The rule to recognize an infinitive is by the termination E15 (-na) in the corresponding SYNTAX section.
V**E15 -> INF (001,inf)
Let us define now a COMPLEX section, which evaluates the combination INF FIN, infinitive and finite verb following
one after another. In the items to recognize, we focus the program to compare only the semantic section, which is
marked by ^.
# test part of speech
^ test semantic
~ test inflection
$ test the whole grammar string
/ negation
The rule can be written as this using the symbol PTO as the "preposition to" that may not be present yet:
2 >
INF /PTO
FIN ^TOI
insert_0PTO
unchanged_
2 > means: there are two items, which follow immediately (no other words may come in between).
insert_0PTO means: insert at position 0 (at the beginning) the item PTO.
unchanged_ means: leave this line unchanged.
Somewhere, the symbol PTO must be expanded to a full preposition "to", the adequte place for this is section
FUNCTIONS:
PTO PRE to
Finally, we must change positions of infinitive and finite verb in English by a SYNTAX rule to be inserted.
INF FI. -> FI. (002,001)
We can translate now the first two sentences of text-03.txt correctly.
CHAPTER 4
rules-04.txt and test-04.txt
Generating English verb tenses
So far, we considered only present and past tense because their translation is straightforward. Looking at the
future tense, we will see that we must generate an auxiliary verb in English. Here are all tenses of the verb
"riku":
rikun see
rikurqan saw
rikunqan will see
rikuptin would see
rikusti seeing
rikusqa seen
rikuy see!
rikuna to see
To translate the future and conditional tense, all we have to do is to insert an auxiliary in the right place, that
is at the end of the verb phrase because the normal order of constituents is infinitive-finite verb.
VERE11 -> INFFIV (001,inf+WIL)
VERE13 -> INFFIV (001,inf+WLD)
Now, you can translate the example phrases in test-04.txt. The result will be:
Nilix translator 1.6 (2013/08/07 10:45:46)
Copyright © 1983-2013 Dr. med. O'Niel Som
www.nili.com * www.nili.de
ñoqa qa huk misi ta rikunqan.
I will see a cat.
qam qa misikuna ta rikuptin.
You would see cats.
CHAPTER 5
rules-05.txt and test-05.txt
Negative phrases
In the Simple Translation Language, there is only one negation "mana", which is placed before the verb phrase. In
English, we must consider two cases:
(1) no auxiliary verb is present, then add "to do"
(2) an auxiliary verb is there, then use only "not"

• AIM A:
Answer the following about the translation-rules tutorial, marking each answer to match:
(i) What does "2 >" mean in a COMPLEX rule?
(ii) In which section should the symbol PTO be expanded to the preposition "to"?
(iii) What English form is given for "rikunqan"?
• AIM B: Write the next part of the translation-rules tutorial, picking up right after its final line about the two cases of English negation.

• Element lookup records:
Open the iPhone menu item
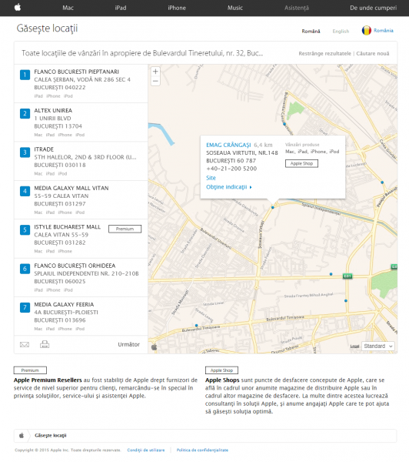This screenshot has height=462, width=409. coord(177,8)
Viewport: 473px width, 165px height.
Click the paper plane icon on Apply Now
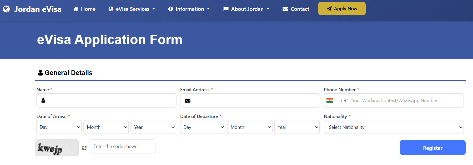click(x=329, y=9)
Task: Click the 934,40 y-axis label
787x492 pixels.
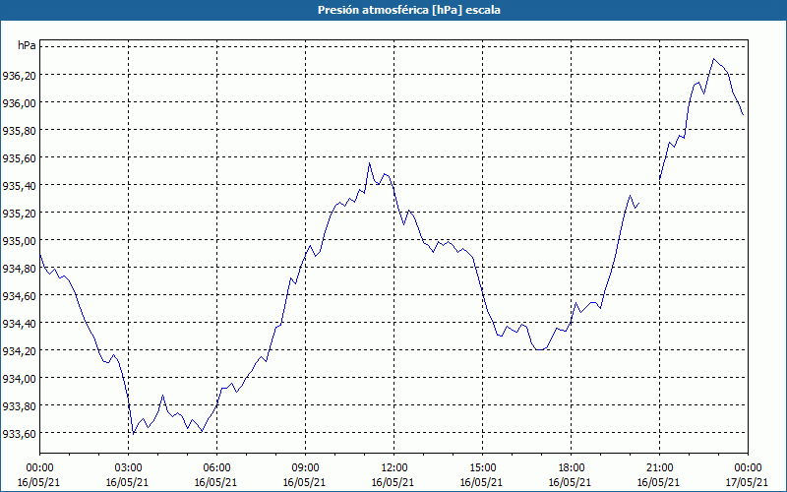Action: click(x=19, y=324)
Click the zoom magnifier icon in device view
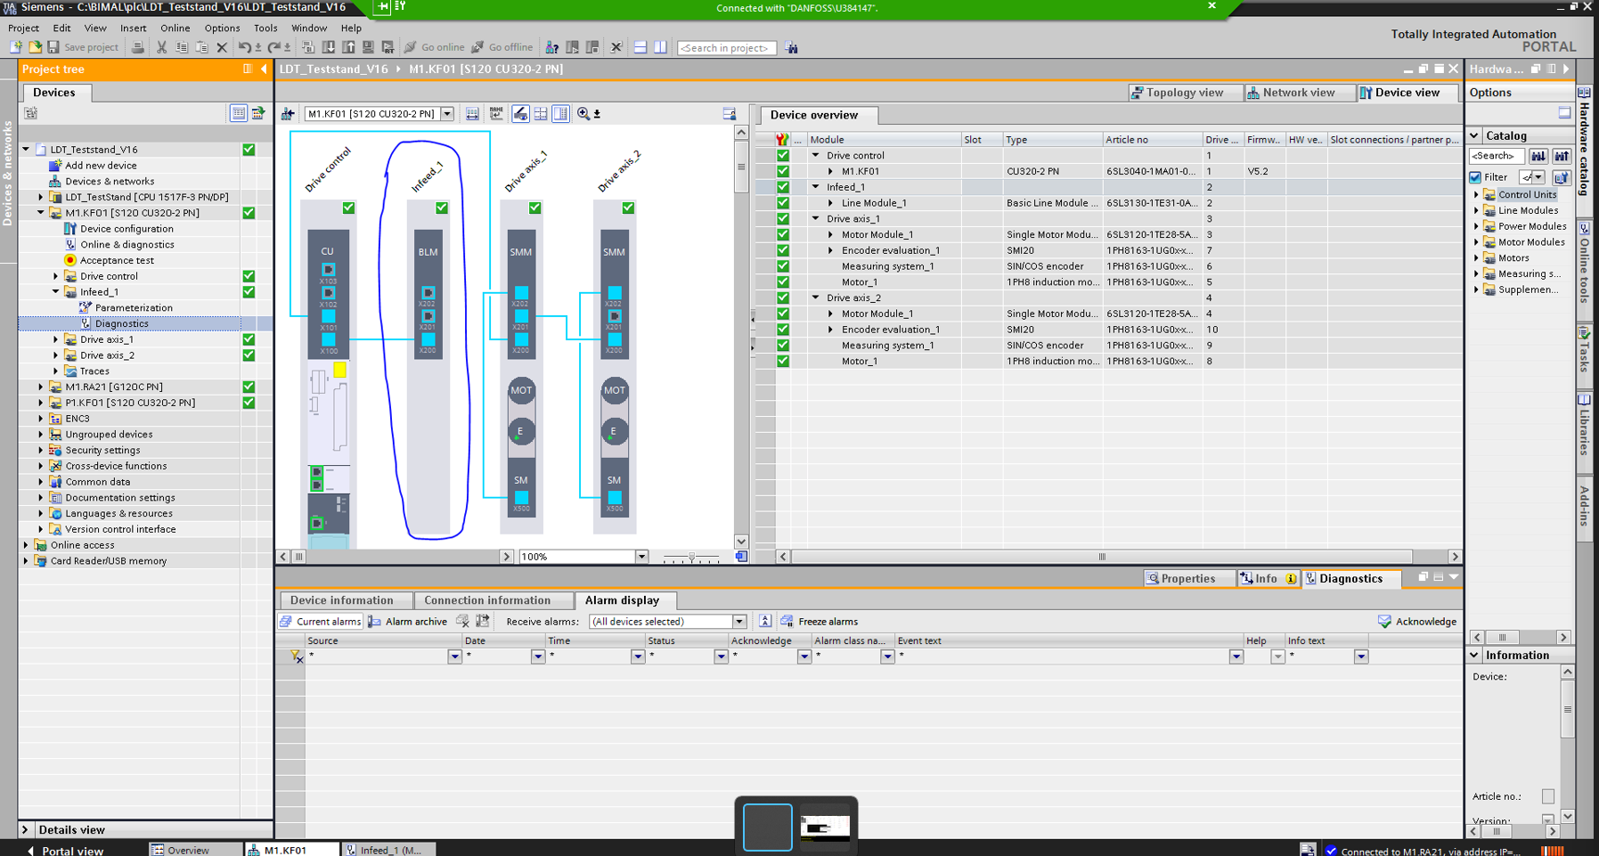1599x856 pixels. tap(583, 114)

• FINAL ANSWER A:
(i) There are two items that follow immediately, with no other words in between.
(ii) FUNCTIONS
(iii) will see

• FINAL ANSWER B:
Auxiliary verbs, which can be negated, should be easily distinguishable. So we choose a symbol for them:
can
could
must
will
would
do
does
did
am
is
are
was
were
may
might
shall
should
A similar procedure will be used to determine if a inverted word order is necessary in a question. Some of the forms
mentioned in the list above will be generated by the program, such as WIL (will) and WLD (would). We should
substitute them by complete entries with full grammar string. To do this only at syntax end in section FUNCTIONS
would be too late.
One of various possibilities is the use of a semantic marker "AUX", placed in the middle of each grammar string just
in the LEXICON section:
ati VERAUXVCA can
tiya VERAUX--- must
ka VERAUXVBE be
ruwa VERAUXVDO do
We will generate the auxilaries directly at then verb ending analysis, with the temporary syntax symbol XXX
to be substituted later:
; future and conditional with auxiliary
VERE11 -> INFXXX (001,inf+WIL)
VERE13 -> INFXXX (001,inf+WLD)
WIL and WLD are expanded to full entries in the next COMPLEX section:
; substitute WIL and WLD
1 +
XXX WIL
symbol_FIN insert_0VERAUX---will erase_1
1 +
XXX WLD
symbol_FIN insert_0VERAUX---would erase_1
When we have all verb phrases analysed but before the subject - verb congruence, then only the symbols INF and FIN
are used. The moment has come now to treat the negation in these cases:
a) an auxiliary is there (delete NEG, and insert it directly after the auxiliary verb, the position indicator is 1+)
2 >
NEG
FI* ^AUX
delete_
insert_1+NEG------not
b) no auxiliary (change NEG to FIN, insert "do" at the beginning, and mark the full verb as infinitive)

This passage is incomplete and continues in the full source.